▶ [Problem to solve] Please repeat the records below exactly, from the first line through the line containing "You are a computer-use", and nothing more.

▶ [Source data]
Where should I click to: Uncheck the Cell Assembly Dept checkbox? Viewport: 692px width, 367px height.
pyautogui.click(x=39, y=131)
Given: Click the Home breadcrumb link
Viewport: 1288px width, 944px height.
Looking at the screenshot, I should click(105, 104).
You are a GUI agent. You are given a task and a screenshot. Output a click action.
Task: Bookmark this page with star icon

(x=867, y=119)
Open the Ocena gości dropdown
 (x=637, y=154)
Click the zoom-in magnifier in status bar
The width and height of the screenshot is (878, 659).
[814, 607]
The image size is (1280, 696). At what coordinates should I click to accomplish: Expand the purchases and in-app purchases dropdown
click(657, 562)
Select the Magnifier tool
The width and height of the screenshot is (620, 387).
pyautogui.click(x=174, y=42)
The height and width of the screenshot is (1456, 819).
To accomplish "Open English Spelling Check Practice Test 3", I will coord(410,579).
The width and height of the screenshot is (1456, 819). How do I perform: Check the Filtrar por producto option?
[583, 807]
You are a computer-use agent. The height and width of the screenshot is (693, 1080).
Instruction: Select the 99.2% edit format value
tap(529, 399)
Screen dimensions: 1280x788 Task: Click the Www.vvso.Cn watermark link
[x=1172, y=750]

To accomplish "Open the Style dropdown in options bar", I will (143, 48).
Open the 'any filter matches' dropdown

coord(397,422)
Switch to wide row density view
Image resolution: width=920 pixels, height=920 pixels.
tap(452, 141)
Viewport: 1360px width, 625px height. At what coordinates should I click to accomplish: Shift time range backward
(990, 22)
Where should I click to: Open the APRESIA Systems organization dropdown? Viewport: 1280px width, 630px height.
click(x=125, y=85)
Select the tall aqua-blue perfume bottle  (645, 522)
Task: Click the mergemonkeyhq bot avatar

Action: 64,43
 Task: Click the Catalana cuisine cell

▶ [Problem solution]
Where should I click to: Uncheck the Cell Assembly Dept checkbox? Viewport: 692px width, 367px height.
pyautogui.click(x=39, y=131)
Given: Click the Home breadcrumb link
Viewport: 1288px width, 944px height.
Looking at the screenshot, I should click(105, 104).
You are a GUI agent. You are given a task and a screenshot. Output a click action.
Task: Bookmark this page with star icon

(x=867, y=119)
Open the Ocena gości dropdown
 (x=637, y=154)
Click the zoom-in magnifier in status bar
The width and height of the screenshot is (878, 659).
[814, 607]
The image size is (1280, 696). At what coordinates should I click to accomplish: Expand the purchases and in-app purchases dropdown
click(657, 562)
Select the Magnifier tool
The width and height of the screenshot is (620, 387).
pyautogui.click(x=174, y=42)
The height and width of the screenshot is (1456, 819).
To accomplish "Open English Spelling Check Practice Test 3", I will coord(410,579).
The width and height of the screenshot is (1456, 819). How do I perform: Check the Filtrar por producto option?
[583, 807]
You are a computer-use agent. The height and width of the screenshot is (693, 1080).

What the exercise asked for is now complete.